With his Third Symphony, Bruckner hoped to break new ground in the genre. It was one of two symphonies that he showed to Richard Wagner with the offer of dedicating one to him. Having forgotten which one Wagner thought worthy of the honor, Bruckner had to ask again. Wagner indicated it was the one where the trumpet plays the opening theme.

The 1873 premiere was a disaster, and Bruckner revised the work repeatedly, leaving no indication as to which version was definitive. Dausgaard programmed the lengthier original version for this concert, with its many quotes from Wagner’s operas, most notably Tristan und Isolde and Die Walküre.

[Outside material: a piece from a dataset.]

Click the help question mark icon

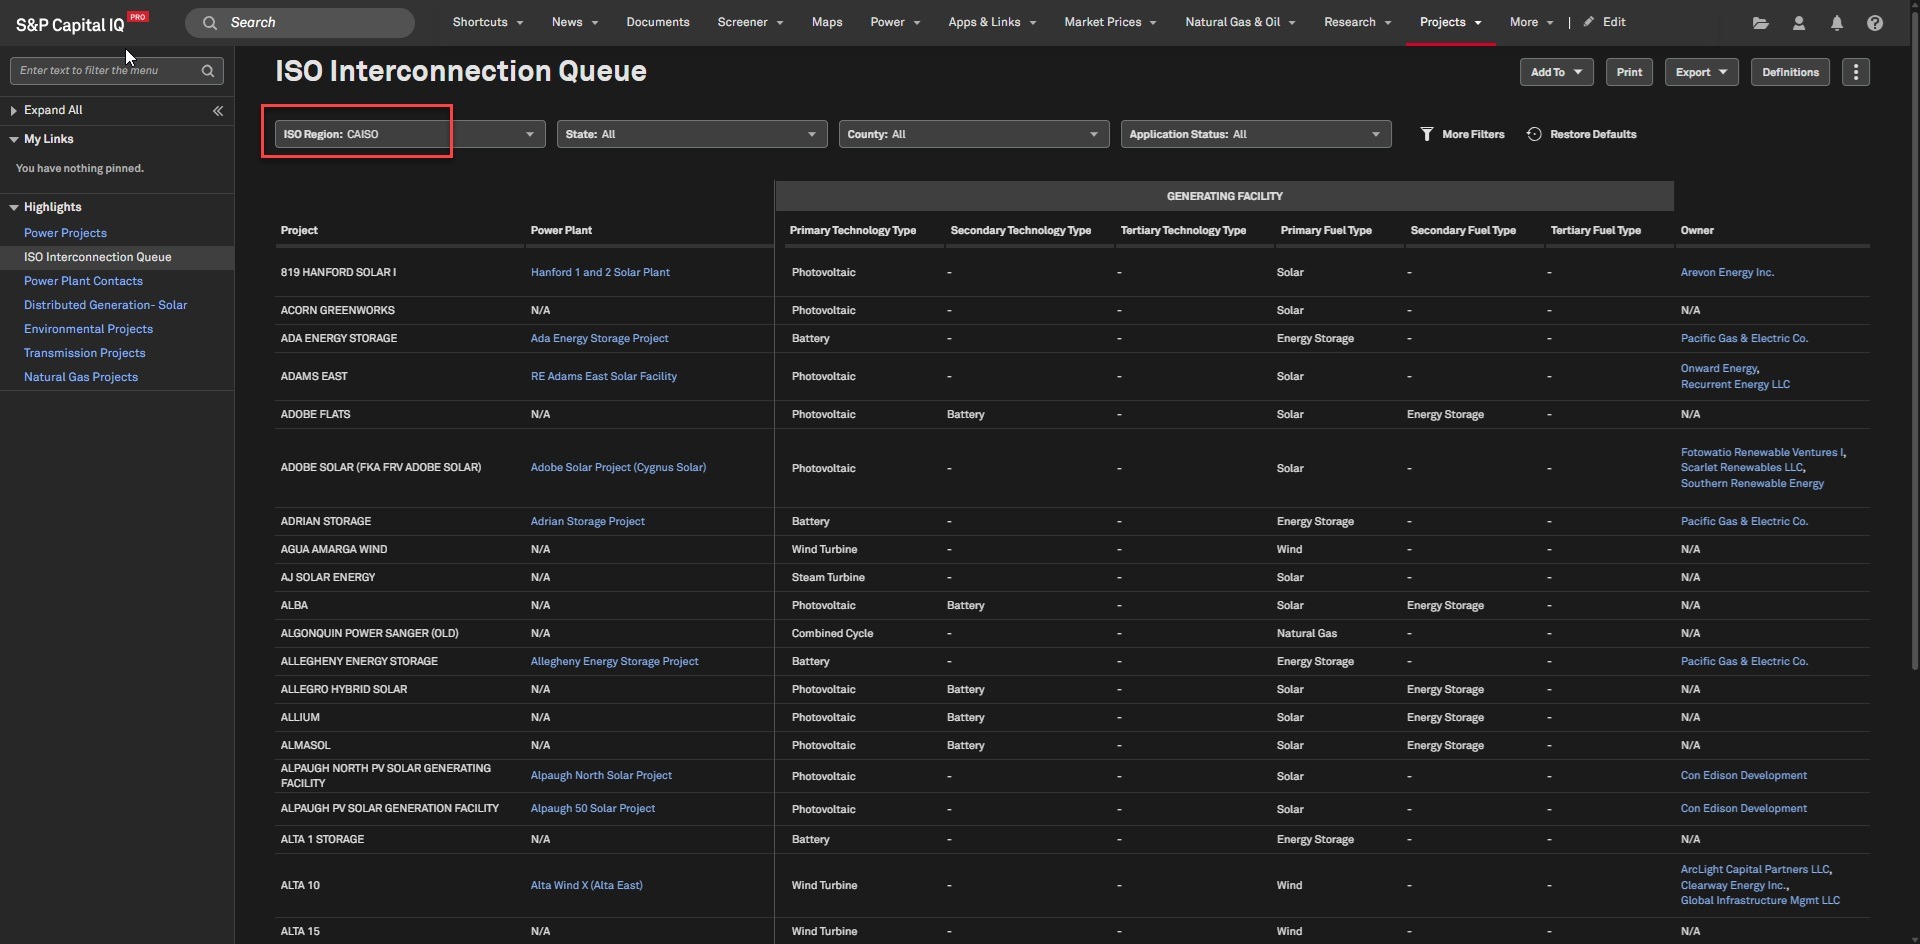(x=1874, y=23)
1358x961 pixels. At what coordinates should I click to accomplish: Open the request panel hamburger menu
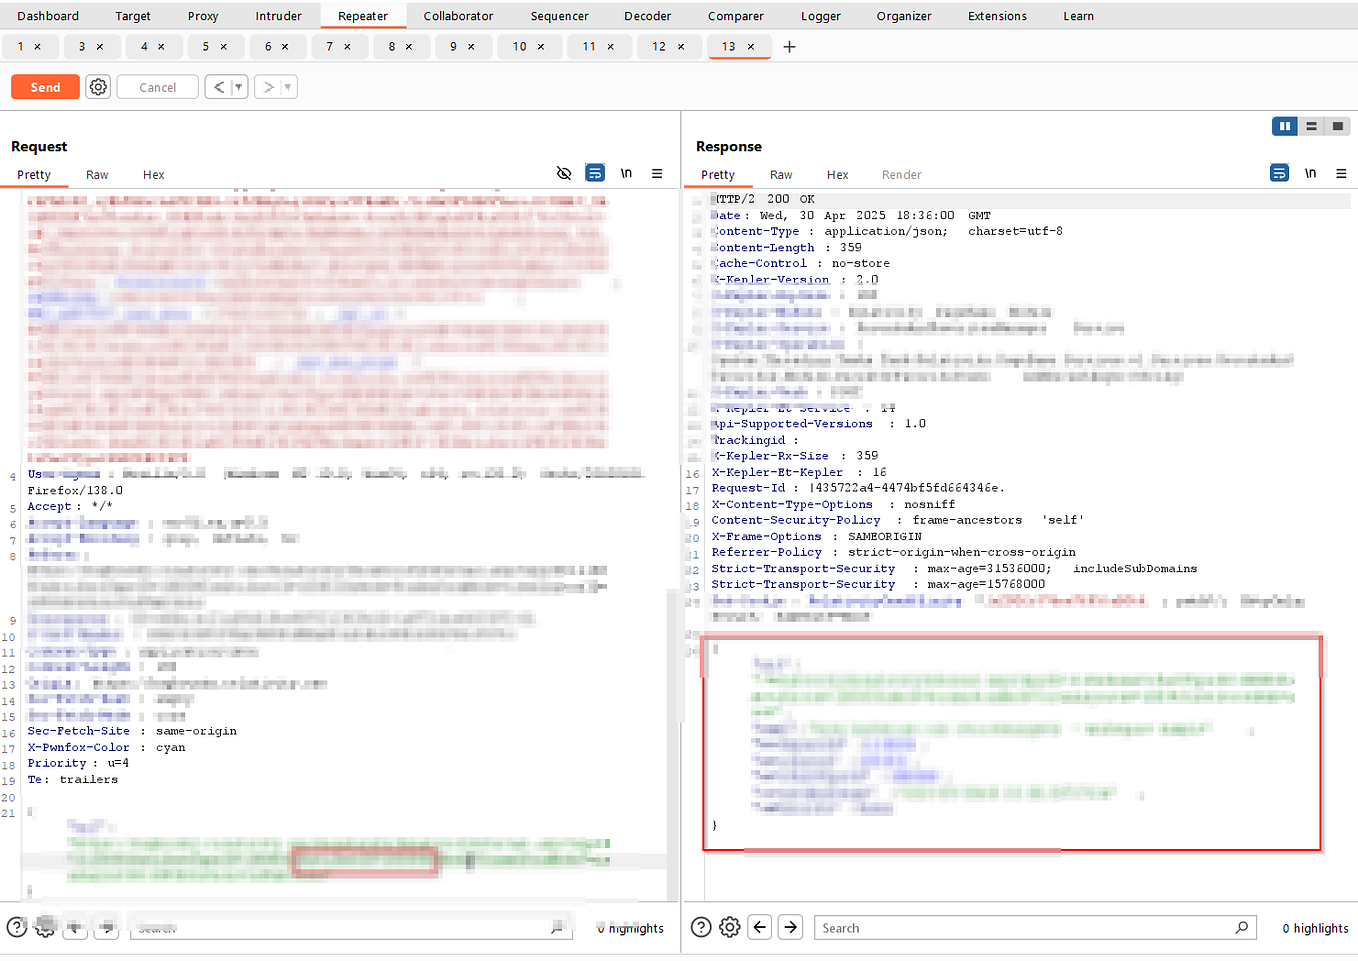tap(657, 173)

With a performance such as this one, it is hard to imagine what all the fuss was about when the work was new.

Dausgaard instilled drama into it from the start. As the solo trumpet played in the first movement, Gemässigt, misterioso, there was an air of tension being released in a glorious outburst of sound. The softer, transparent passages were played with great depth of feeling, while the crescendos were relentless in their drive and energy, yet always maintaining an air of majesty.

The Adagio: Feirlich showed Bruckner at his most heartfelt and human. In the lyrical passages, the string playing was particularly lovely. The Scherzo was a wonderful mix of grand music made by the brass and buoyant, graceful dances. Humor coursed through the entire movement.

Bruckner tinkered repeatedly with the concluding Finale: allegro, but the original version is the most coherent and, in Dausgaard’s reading, a spectacular ending to the work. Bruckner combined the strains of a polka with a solemn chorale to represent both the humor and happiness that exist in the world, as well as the sadness and pain.

From the downbeat, the Finale took flight propelled by a wonderful sense of Schwung. The momentum could be briefly interrupted by the sonorous playing of the horns in the hymn-like passages, but it never faltered. The frequent pauses in the score, which irked listeners so in Bruckner’s day, provided moments for reflection as well as to catch one’s breath.

The performance ended in furious bowing from the strings, culminating in a blazing release of tension and emotion. And with that, the audience leapt to its feet and cheered.